Frontier vision models have narrowed that gap, but not closed it. Google reports that Gemini 3 Pro can accurately transcribe tables and reason across them inside long documents, which is real progress. Transcription is still lossy, though, and it is engine-dependent: a model that handles a clean two-column table may misread a merged-cell layout, while a 2025 survey of document retrieval notes that OCR-based pipelines routinely lose the structural detail that gives a table its meaning, per a multimodal RAG review. Relying on the engine to re-derive structure you could have published natively is a gamble with no upside.

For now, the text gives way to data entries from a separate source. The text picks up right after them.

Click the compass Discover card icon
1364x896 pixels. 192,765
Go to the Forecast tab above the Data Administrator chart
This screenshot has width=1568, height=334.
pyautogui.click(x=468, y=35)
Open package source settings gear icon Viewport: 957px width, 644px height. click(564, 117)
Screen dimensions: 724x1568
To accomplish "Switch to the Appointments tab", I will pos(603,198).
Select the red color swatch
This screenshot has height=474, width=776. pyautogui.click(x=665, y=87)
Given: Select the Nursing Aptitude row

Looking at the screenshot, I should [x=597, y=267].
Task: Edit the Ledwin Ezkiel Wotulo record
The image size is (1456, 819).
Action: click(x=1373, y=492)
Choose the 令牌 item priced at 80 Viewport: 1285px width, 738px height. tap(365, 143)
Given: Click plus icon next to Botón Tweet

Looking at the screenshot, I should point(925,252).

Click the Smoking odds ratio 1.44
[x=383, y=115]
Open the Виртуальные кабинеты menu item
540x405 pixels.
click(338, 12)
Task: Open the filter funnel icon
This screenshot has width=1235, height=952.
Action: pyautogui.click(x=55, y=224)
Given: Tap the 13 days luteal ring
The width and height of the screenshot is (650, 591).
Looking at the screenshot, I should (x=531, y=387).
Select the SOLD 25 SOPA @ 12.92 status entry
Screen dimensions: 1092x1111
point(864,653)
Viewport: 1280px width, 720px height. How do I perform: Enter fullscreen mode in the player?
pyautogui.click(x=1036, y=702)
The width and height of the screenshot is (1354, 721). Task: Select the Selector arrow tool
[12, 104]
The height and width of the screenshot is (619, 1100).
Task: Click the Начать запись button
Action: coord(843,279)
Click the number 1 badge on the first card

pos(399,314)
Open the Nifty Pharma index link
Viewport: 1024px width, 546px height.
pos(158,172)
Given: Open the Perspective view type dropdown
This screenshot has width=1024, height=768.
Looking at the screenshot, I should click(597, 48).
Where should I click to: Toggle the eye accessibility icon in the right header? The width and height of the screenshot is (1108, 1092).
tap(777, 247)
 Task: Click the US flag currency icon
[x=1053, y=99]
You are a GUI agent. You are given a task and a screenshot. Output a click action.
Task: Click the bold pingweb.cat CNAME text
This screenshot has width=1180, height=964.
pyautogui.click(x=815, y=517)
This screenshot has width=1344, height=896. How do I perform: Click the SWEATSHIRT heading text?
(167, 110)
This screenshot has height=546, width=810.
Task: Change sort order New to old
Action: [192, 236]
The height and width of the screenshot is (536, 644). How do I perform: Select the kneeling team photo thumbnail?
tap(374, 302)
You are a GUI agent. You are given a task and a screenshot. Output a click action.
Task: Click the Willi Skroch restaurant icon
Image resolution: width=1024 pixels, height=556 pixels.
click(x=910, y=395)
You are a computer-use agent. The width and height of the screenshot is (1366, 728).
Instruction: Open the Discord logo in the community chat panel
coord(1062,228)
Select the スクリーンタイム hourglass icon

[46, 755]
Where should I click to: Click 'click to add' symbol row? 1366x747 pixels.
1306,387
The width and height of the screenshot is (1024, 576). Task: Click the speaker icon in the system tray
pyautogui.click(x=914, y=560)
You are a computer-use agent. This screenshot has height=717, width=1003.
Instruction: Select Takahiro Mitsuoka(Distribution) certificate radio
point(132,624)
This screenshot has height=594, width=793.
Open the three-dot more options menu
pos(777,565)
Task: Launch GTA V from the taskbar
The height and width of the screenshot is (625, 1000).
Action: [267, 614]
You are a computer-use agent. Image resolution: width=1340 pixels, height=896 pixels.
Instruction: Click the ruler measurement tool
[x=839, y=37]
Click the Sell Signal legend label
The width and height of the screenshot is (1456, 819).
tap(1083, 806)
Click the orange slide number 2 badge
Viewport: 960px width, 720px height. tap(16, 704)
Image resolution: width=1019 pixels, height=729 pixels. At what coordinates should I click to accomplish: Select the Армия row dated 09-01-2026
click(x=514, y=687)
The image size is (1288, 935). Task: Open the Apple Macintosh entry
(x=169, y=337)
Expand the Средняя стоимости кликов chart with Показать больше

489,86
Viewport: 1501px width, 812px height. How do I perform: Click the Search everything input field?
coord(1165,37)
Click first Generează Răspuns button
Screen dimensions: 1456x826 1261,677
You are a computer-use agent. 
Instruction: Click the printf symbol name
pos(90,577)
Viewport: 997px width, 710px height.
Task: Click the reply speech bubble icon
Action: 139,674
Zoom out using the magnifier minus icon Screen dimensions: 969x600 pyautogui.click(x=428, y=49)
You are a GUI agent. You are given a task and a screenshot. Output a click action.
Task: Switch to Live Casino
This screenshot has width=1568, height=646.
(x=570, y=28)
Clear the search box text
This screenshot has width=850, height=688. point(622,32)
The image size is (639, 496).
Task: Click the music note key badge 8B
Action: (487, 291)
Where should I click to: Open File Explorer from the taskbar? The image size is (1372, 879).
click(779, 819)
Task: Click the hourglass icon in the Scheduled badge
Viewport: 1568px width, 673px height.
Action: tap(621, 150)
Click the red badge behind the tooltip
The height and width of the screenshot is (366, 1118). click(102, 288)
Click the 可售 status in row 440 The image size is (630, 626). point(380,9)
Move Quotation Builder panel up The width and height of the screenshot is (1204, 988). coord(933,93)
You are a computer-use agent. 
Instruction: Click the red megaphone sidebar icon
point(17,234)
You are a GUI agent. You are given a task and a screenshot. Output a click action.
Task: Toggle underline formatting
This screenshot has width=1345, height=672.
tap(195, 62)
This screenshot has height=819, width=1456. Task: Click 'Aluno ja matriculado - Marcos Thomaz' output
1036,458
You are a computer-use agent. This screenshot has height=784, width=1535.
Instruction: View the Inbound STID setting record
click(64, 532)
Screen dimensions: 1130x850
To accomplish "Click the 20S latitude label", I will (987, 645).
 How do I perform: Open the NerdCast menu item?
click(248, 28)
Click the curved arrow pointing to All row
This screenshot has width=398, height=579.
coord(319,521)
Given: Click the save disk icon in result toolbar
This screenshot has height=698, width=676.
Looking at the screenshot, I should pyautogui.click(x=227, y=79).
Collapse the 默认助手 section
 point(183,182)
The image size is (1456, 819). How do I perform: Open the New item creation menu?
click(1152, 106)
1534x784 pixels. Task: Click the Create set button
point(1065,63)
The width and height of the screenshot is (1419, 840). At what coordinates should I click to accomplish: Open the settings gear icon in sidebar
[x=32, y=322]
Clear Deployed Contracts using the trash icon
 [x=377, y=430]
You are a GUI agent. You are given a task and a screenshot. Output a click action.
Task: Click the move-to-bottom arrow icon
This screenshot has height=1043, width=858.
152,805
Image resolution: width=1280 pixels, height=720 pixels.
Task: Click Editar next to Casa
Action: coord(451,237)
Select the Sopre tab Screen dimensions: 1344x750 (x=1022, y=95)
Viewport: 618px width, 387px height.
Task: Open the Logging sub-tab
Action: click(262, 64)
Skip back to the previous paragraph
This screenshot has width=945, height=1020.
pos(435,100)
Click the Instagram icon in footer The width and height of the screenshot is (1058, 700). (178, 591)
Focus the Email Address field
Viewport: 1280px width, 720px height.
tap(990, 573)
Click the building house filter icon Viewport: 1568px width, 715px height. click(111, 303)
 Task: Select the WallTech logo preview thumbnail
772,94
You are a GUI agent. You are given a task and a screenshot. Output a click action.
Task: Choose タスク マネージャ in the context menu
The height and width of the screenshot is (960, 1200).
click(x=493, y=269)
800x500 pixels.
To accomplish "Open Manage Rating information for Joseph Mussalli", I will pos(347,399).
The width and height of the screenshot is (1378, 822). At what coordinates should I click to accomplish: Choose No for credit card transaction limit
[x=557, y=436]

The fix costs almost nothing and removes the gamble entirely. Publish tabular data as a semantic table, mark the header cells with scope, then reference the table in the prose so it is bound to the query it answers. The structure that makes a table accessible to a screen reader is the same structure that makes it extractable by an engine, which is why the cheapest accessibility win and the cheapest AI-visibility win are frequently the identical edit. A picture of a table should be reserved for when the table itself is the subject, never for delivering data you want cited.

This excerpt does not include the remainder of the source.